The soft spots are straightforward. The abstract states the final numbers but gives no training details, no ablation results that remove one module at a time, no error bars, and no significance tests. Without those, there is no way to know whether the reported deltas come from the proposed modules or from other differences in the fine-tuning setup. The stress-test concern about unisolated gains is accurate on the evidence supplied.

This paper is aimed at the small group of researchers working on EEG emotion recognition with foundation models. Someone already running similar experiments might pick up the head design as an idea to test, but the current text does not give enough to evaluate the claims.

I would not send it for peer review in this form. If the full manuscript contains the missing ablations and controls, then it could be worth a referee's time as an incremental methods note; otherwise it stays at the level of an unverified claim.

Referee Report

1 major / 0 minor

Summary. The manuscript proposes MSCGC-KAN, a structured task head for fine-tuning the pre-trained CBraMod EEG foundation model on emotion recognition. The head combines multi-scale causal graph convolution (for temporal dynamics and learnable inter-channel connectivity) with Kolmogorov-Arnold feature mapping (for nonlinear classification). On the FACED and SEED-VII datasets the method reports balanced accuracies of 60.66% and 33.27%, respectively, corresponding to gains of 5.91 and 2.03 percentage points over the CBraMod+Linear baseline.

Significance. If the reported gains can be isolated to the proposed components, the work would demonstrate that compact, domain-structured task heads can meaningfully improve adaptation of EEG foundation models while preserving the backbone's representations. This would be a practical contribution to affective computing pipelines that rely on pre-trained models.

major comments (1)

[Abstract] Abstract (results paragraph): The central claim attributes the 5.91 pp and 2.03 pp balanced-accuracy improvements specifically to the multi-scale causal graph convolution, learnable inter-channel connectivity modeling, and KAN components.
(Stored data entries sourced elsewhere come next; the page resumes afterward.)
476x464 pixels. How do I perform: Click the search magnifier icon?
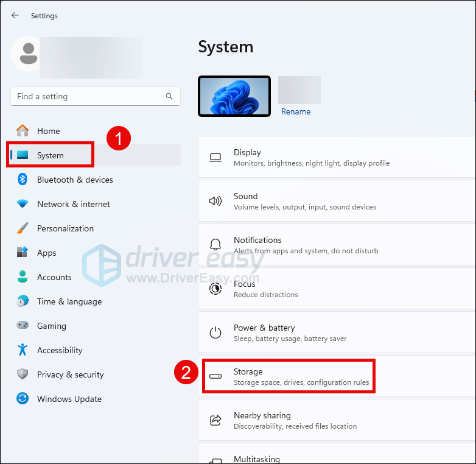point(169,96)
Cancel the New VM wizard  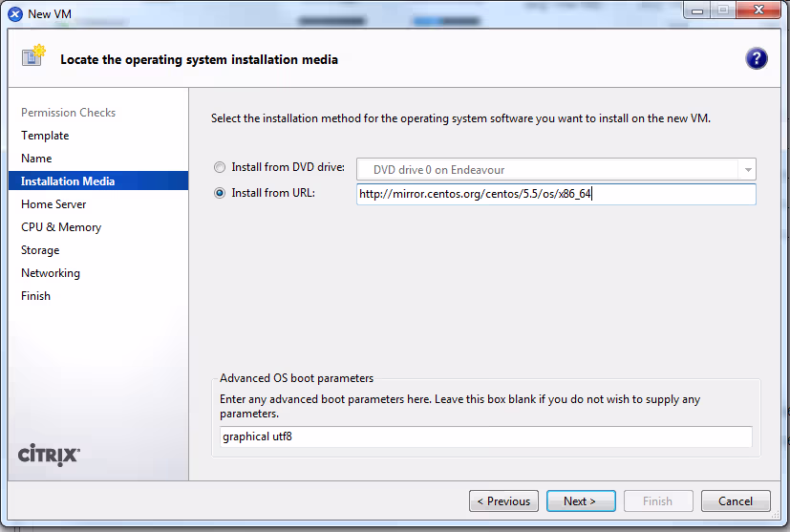click(x=736, y=501)
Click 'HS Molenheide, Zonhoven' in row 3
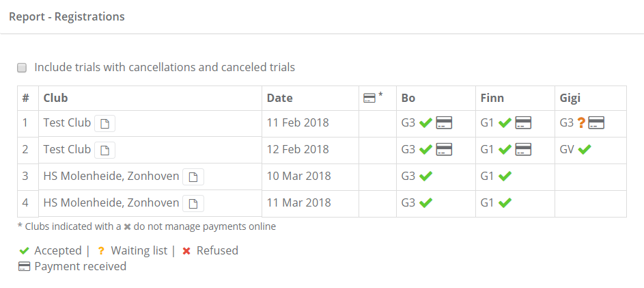Viewport: 644px width, 288px height. point(111,176)
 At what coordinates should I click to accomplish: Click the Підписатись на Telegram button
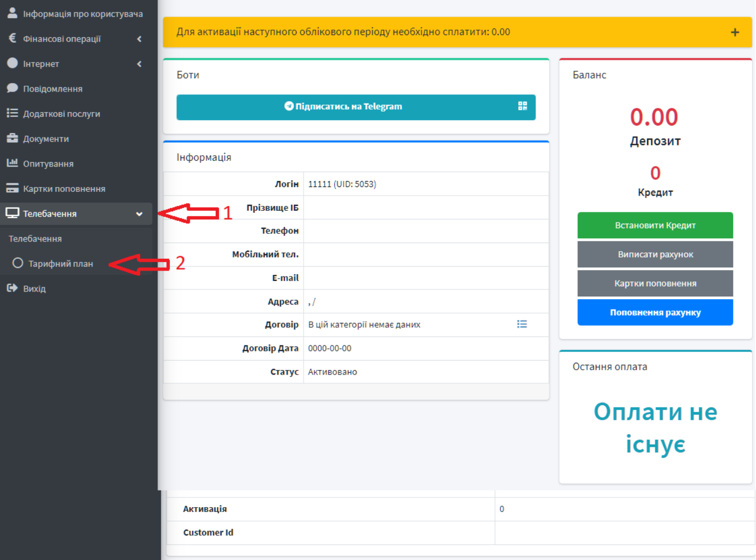click(x=343, y=107)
However, the manuscript supplies only the end-to-end comparison against the linear baseline; no ablation studies that remove or replace individual modules, no matched-capacity controls, no optimizer/training-protocol details, and no statistical significance tests on the deltas are referenced. This prevents verification that the observed lifts arise from the claimed mechanisms rather than other experimental factors.
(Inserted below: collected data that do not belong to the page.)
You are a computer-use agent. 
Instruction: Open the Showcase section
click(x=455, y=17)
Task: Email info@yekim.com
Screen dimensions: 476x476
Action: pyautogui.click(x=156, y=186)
Simulated Author's Rebuttal

1 responses · 0 unresolved

We thank the referee for the constructive feedback. We address the major comment on the attribution of performance gains point by point below.

read point-by-point responses

Referee: [Abstract] Abstract (results paragraph): The central claim attributes the 5.91 pp and 2.03 pp balanced-accuracy improvements specifically to the multi-scale causal graph convolution, learnable inter-channel connectivity modeling, and KAN components. However, the manuscript supplies only the end-to-end comparison against the linear baseline; no ablation studies that remove or replace individual modules, no matched-capacity controls, no optimizer/training-protocol details, and no statistical significance tests on the deltas are referenced. This prevents verification that the observed lifts arise from the claimed mechanisms rather than other experimental factors.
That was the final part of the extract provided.